Few cases found in the literature describe the association of pembrolizumab with anterior uveitis but only one case associated it with bilateral papillitis.[4],[5] In the present case report, we have included new evidence for the association of the use of pembrolizumab with the development of anterior uveitis and papillitis.

The activation of T cells is the principal immunological mechanism against cancer. To avoid activating the immune system, T cells have receptors that inhibit activation. Two of these receptors are CTLA-4 and PD-1. The metastatic cells of the melanoma are capable of expressing ligands for these receptors and hence, inhibit the activation of the immune system. Ipilimumab was the first of this family of drugs known as an immune checkpoint inhibitor, which acts by inhibiting the ligands of the CTLA-4 tumor cells and therefore T cells proliferate, invade the tumor cells, and help in the process of regression. Pembrolizumab acts in the same way but on PD-1 ligands.[6]

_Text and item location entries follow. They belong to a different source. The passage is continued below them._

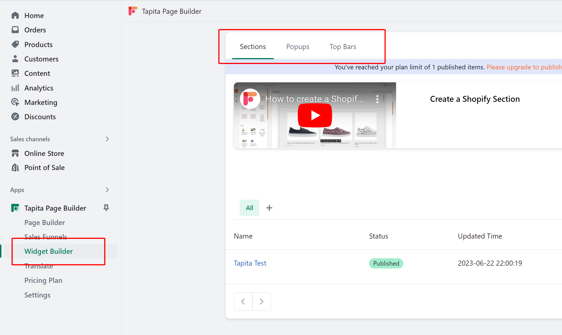Screen dimensions: 562x335
Task: Expand the Sales channels chevron
Action: tap(107, 139)
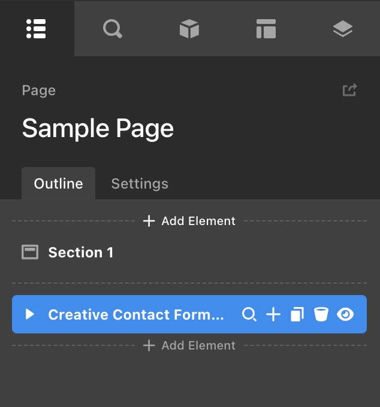380x407 pixels.
Task: Open the elements cube icon panel
Action: click(189, 29)
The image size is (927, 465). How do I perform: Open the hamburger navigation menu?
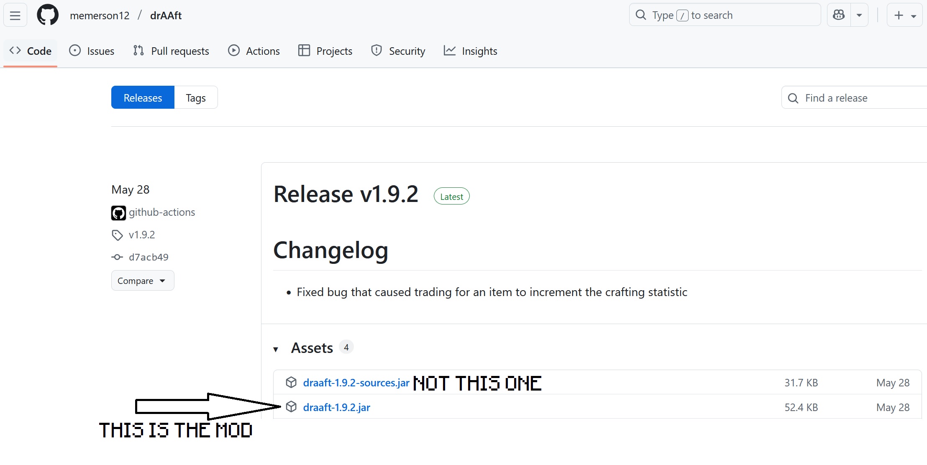(15, 15)
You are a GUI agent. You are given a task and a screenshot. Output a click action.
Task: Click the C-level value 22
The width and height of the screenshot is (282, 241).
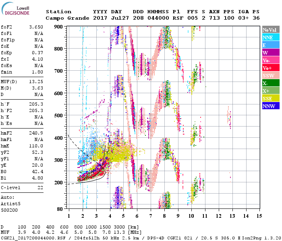[x=40, y=188]
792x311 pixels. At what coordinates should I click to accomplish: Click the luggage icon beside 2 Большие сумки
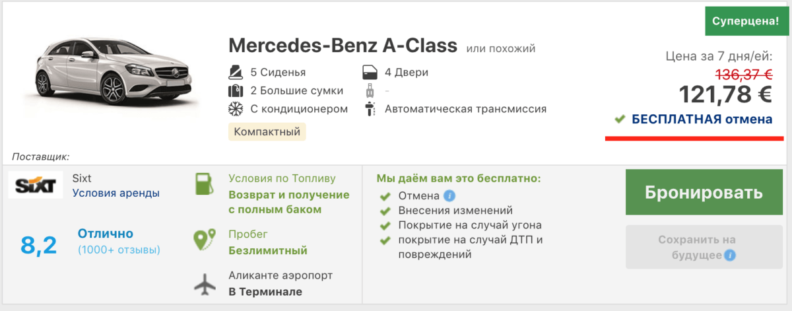(x=236, y=90)
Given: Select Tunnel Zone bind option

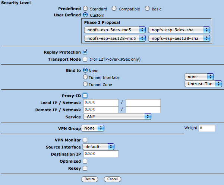Looking at the screenshot, I should [85, 84].
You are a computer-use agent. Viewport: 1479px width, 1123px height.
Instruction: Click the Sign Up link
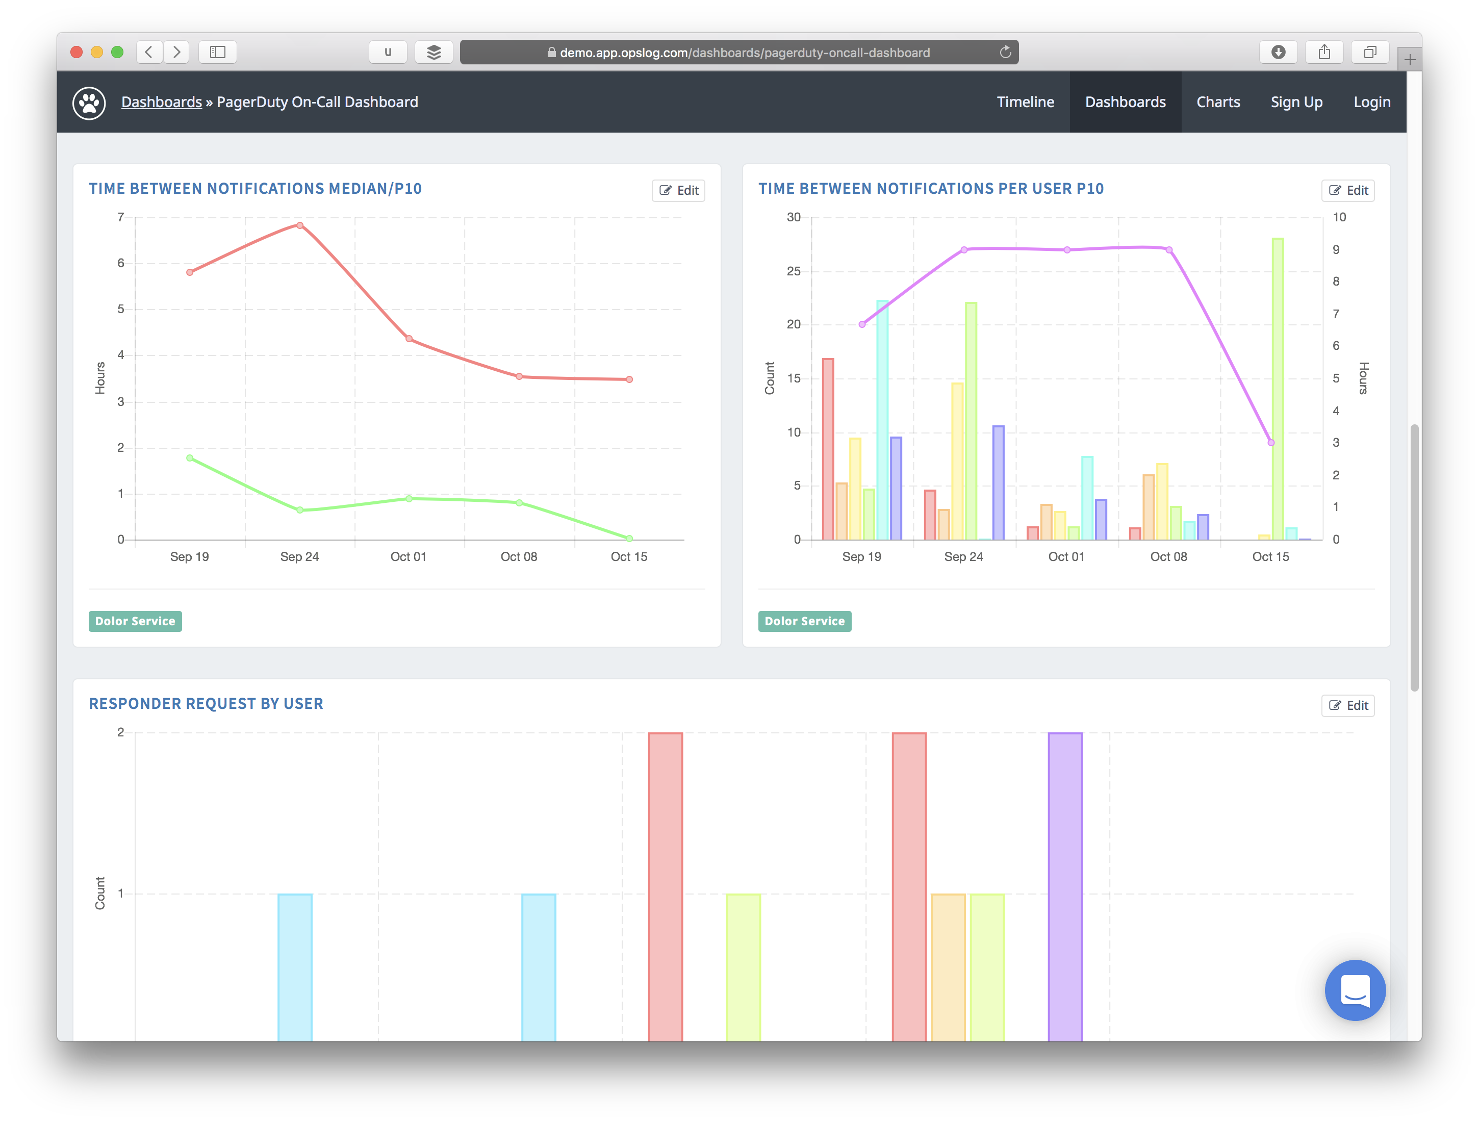click(1296, 102)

The mechanism that explains the development of ocular inflammation during the use of pembrolizumab is as follows: The presence of PD-1 ligand in ocular cells has been demonstrated and it is believed that the expression of these PD-1 ligands mediates in the ocular inflammation by inhibiting the proinflammatory cytokines produced by T cells. Thus, it is believed that the presence of PD-1 inhibitors can contribute to the development of ocular inflammation.[1]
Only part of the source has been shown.